▶ [Items listed in a dataset]
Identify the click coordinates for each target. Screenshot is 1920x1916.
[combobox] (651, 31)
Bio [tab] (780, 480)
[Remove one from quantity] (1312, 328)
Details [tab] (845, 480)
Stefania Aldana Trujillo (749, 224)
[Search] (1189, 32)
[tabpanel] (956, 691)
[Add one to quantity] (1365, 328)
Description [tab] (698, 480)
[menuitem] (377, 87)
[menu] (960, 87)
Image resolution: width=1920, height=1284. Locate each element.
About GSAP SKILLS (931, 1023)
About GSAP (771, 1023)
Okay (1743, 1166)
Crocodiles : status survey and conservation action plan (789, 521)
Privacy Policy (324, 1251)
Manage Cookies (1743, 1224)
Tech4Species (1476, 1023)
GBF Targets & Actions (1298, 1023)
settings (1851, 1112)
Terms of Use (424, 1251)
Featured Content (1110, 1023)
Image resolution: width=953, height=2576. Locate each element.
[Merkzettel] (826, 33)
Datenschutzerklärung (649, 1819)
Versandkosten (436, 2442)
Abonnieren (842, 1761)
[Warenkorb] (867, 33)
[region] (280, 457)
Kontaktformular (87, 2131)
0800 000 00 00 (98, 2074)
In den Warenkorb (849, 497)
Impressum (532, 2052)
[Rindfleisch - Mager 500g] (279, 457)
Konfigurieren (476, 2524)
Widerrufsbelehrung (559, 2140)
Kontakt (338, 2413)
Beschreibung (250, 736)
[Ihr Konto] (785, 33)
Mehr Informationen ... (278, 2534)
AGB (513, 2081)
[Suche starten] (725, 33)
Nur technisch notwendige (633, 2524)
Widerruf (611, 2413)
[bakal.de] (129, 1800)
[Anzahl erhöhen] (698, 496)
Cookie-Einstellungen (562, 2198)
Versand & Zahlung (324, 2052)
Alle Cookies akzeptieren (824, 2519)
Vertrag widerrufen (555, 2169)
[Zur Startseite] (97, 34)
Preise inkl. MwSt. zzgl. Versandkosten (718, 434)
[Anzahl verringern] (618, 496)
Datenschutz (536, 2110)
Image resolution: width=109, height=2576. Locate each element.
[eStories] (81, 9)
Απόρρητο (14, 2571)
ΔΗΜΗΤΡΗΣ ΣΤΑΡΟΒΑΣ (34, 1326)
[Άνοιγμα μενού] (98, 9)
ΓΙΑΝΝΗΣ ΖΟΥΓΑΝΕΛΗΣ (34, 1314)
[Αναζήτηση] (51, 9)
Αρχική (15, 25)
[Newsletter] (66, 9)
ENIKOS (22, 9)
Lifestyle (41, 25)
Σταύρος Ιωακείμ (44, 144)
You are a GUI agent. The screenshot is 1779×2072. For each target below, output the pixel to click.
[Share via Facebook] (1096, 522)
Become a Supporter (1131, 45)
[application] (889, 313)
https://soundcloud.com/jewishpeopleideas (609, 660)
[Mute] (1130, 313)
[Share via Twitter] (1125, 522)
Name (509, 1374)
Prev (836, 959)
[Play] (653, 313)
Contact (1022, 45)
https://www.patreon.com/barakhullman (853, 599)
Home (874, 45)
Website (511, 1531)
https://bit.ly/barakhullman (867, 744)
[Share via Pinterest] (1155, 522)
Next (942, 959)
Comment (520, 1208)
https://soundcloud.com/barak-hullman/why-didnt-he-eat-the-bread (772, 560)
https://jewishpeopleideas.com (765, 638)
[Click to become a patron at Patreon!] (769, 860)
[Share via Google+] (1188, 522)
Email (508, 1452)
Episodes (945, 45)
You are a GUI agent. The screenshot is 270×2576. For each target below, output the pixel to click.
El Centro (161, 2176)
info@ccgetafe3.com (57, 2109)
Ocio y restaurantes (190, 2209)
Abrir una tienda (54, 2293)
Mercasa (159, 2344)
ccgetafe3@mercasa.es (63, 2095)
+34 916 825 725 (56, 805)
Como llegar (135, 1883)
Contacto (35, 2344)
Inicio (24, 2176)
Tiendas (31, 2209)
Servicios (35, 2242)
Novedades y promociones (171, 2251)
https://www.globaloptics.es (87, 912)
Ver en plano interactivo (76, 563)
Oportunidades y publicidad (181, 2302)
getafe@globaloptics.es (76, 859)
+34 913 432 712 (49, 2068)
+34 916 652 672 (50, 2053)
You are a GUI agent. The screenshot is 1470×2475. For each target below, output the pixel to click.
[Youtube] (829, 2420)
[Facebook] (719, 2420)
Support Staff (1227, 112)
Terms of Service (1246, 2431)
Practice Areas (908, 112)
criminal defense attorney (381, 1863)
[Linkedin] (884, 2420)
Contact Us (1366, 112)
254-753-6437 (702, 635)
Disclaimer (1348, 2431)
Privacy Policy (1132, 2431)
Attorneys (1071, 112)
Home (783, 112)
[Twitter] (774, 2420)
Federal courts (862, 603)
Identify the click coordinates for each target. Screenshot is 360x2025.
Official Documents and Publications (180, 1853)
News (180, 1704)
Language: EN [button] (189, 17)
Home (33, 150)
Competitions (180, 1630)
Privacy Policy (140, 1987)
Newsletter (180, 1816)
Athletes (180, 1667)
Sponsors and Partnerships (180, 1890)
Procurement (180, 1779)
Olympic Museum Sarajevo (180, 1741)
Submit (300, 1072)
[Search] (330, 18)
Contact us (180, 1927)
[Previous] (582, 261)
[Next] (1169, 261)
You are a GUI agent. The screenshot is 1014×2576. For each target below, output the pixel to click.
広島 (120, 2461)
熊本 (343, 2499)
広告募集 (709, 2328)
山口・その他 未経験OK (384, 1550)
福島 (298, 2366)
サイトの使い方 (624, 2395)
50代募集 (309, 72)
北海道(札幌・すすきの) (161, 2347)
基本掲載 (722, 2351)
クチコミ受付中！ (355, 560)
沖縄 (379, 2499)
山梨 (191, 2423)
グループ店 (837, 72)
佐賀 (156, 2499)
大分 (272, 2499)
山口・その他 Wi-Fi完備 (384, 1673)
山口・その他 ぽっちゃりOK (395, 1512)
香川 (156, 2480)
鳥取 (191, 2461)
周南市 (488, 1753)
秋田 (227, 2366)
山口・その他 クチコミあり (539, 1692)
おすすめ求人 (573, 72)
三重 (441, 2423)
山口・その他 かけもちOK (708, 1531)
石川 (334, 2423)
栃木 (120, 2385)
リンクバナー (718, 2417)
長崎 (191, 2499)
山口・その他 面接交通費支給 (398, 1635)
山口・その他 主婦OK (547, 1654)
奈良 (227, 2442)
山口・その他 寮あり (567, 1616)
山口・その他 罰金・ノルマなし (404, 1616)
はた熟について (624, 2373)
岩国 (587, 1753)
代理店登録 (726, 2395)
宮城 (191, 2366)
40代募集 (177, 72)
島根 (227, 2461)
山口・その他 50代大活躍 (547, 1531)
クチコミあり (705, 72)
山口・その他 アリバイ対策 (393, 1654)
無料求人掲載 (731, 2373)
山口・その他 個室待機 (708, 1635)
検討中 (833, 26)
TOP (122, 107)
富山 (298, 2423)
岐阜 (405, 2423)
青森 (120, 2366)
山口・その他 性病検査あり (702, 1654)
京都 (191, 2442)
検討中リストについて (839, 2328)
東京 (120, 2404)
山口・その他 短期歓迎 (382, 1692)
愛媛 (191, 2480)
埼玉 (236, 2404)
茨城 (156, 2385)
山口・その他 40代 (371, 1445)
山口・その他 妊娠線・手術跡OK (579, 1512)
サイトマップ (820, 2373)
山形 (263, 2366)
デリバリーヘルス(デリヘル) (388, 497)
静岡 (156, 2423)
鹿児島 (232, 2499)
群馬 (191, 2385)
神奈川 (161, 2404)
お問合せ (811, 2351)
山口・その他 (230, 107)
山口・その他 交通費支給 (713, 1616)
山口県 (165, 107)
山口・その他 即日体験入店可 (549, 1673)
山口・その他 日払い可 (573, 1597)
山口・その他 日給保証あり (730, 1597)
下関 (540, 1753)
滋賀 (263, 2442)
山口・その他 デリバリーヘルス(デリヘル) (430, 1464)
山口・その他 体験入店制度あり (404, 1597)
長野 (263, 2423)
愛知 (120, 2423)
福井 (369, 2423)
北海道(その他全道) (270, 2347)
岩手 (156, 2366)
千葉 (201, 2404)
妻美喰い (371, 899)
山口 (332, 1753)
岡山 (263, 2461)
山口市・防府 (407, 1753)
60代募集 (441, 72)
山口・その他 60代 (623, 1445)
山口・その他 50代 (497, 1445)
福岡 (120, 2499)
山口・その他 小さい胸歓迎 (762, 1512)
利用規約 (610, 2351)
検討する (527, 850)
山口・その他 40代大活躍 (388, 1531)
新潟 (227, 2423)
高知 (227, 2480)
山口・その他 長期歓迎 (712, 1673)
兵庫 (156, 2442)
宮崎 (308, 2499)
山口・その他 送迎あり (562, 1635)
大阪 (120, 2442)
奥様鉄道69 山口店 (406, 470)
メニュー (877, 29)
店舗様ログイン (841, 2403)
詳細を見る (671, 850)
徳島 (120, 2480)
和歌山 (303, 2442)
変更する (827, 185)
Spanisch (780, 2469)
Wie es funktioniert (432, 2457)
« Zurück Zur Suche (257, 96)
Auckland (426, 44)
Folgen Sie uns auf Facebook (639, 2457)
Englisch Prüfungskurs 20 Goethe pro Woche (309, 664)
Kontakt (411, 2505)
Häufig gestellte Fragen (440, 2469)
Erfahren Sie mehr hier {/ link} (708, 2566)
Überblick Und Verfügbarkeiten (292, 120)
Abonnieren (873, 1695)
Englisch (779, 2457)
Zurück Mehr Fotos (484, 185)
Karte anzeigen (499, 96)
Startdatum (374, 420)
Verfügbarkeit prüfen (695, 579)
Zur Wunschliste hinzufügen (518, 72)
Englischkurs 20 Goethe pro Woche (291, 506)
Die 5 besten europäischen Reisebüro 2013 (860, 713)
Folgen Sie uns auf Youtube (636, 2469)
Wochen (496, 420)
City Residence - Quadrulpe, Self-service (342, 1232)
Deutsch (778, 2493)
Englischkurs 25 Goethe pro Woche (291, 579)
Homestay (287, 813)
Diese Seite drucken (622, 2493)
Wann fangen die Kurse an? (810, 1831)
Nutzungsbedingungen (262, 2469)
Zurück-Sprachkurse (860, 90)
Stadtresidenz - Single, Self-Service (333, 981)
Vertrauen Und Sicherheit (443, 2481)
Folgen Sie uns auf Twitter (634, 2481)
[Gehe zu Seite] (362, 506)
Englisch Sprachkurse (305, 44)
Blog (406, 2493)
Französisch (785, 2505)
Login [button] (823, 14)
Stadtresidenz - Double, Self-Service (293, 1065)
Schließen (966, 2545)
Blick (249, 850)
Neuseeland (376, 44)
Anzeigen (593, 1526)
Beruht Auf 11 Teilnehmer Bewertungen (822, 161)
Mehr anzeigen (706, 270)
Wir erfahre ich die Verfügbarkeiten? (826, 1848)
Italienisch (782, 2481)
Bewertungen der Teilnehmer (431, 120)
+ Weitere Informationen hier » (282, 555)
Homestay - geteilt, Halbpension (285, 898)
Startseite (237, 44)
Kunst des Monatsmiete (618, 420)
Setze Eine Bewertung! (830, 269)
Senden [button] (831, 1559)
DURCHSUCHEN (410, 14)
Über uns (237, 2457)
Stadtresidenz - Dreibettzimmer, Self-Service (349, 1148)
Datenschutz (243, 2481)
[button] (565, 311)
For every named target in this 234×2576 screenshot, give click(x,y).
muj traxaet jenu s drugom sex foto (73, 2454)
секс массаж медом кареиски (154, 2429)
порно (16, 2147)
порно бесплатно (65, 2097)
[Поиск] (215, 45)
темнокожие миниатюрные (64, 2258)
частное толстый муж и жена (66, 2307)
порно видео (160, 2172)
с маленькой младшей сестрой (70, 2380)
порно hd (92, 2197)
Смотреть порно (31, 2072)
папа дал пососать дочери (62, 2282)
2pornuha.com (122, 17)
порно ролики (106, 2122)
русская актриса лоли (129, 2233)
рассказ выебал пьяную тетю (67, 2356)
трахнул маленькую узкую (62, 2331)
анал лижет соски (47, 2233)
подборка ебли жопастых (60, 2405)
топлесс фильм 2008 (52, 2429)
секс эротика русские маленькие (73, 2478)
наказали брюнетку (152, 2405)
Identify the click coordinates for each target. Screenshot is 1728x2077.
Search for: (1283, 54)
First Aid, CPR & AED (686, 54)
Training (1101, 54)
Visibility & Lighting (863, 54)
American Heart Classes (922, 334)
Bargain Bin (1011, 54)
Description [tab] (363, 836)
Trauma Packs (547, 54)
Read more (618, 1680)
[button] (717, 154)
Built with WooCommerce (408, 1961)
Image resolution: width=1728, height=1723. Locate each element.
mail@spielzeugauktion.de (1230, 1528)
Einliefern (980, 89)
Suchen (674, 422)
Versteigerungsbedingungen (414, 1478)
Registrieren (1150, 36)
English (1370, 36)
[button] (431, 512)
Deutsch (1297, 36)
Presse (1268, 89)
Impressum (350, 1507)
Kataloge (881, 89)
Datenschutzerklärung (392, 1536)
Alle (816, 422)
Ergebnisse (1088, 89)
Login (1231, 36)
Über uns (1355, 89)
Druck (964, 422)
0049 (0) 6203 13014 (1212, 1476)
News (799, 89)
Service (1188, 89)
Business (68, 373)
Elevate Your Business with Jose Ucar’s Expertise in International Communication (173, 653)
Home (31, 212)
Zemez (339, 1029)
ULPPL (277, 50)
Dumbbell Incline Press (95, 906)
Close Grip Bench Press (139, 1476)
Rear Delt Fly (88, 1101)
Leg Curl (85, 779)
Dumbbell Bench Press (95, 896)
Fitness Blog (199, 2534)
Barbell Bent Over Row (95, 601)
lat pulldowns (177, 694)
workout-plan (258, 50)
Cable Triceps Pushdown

▶ [About this exercise] Give back exactly the lines from the first line of the records through the line holding "Σταύρος Ιωακείμ (44, 144)", including both of those lines and leaving out all others.

▶ [Exercise result]
Identify the click coordinates for each target. Screenshot is 1920x1916.
[combobox] (651, 31)
Bio [tab] (780, 480)
[Remove one from quantity] (1312, 328)
Details [tab] (845, 480)
Stefania Aldana Trujillo (749, 224)
[Search] (1189, 32)
[tabpanel] (956, 691)
[Add one to quantity] (1365, 328)
Description [tab] (698, 480)
[menuitem] (377, 87)
[menu] (960, 87)
Image resolution: width=1920, height=1284. Locate each element.
About GSAP SKILLS (931, 1023)
About GSAP (771, 1023)
Okay (1743, 1166)
Crocodiles : status survey and conservation action plan (789, 521)
Privacy Policy (324, 1251)
Manage Cookies (1743, 1224)
Tech4Species (1476, 1023)
GBF Targets & Actions (1298, 1023)
settings (1851, 1112)
Terms of Use (424, 1251)
Featured Content (1110, 1023)
Image resolution: width=953, height=2576. Locate each element.
[Merkzettel] (826, 33)
Datenschutzerklärung (649, 1819)
Versandkosten (436, 2442)
Abonnieren (842, 1761)
[Warenkorb] (867, 33)
[region] (280, 457)
Kontaktformular (87, 2131)
0800 000 00 00 (98, 2074)
In den Warenkorb (849, 497)
Impressum (532, 2052)
[Rindfleisch - Mager 500g] (279, 457)
Konfigurieren (476, 2524)
Widerrufsbelehrung (559, 2140)
Kontakt (338, 2413)
Beschreibung (250, 736)
[Ihr Konto] (785, 33)
Mehr Informationen ... (278, 2534)
AGB (513, 2081)
[Suche starten] (725, 33)
Nur technisch notwendige (633, 2524)
Widerruf (611, 2413)
[bakal.de] (129, 1800)
[Anzahl erhöhen] (698, 496)
Cookie-Einstellungen (562, 2198)
Versand & Zahlung (324, 2052)
Alle Cookies akzeptieren (824, 2519)
Vertrag widerrufen (555, 2169)
[Zur Startseite] (97, 34)
Preise inkl. MwSt. zzgl. Versandkosten (718, 434)
[Anzahl verringern] (618, 496)
Datenschutz (536, 2110)
Image resolution: width=109, height=2576. Locate each element.
[eStories] (81, 9)
Απόρρητο (14, 2571)
ΔΗΜΗΤΡΗΣ ΣΤΑΡΟΒΑΣ (34, 1326)
[Άνοιγμα μενού] (98, 9)
ΓΙΑΝΝΗΣ ΖΟΥΓΑΝΕΛΗΣ (34, 1314)
[Αναζήτηση] (51, 9)
Αρχική (15, 25)
[Newsletter] (66, 9)
ENIKOS (22, 9)
Lifestyle (41, 25)
Σταύρος Ιωακείμ (44, 144)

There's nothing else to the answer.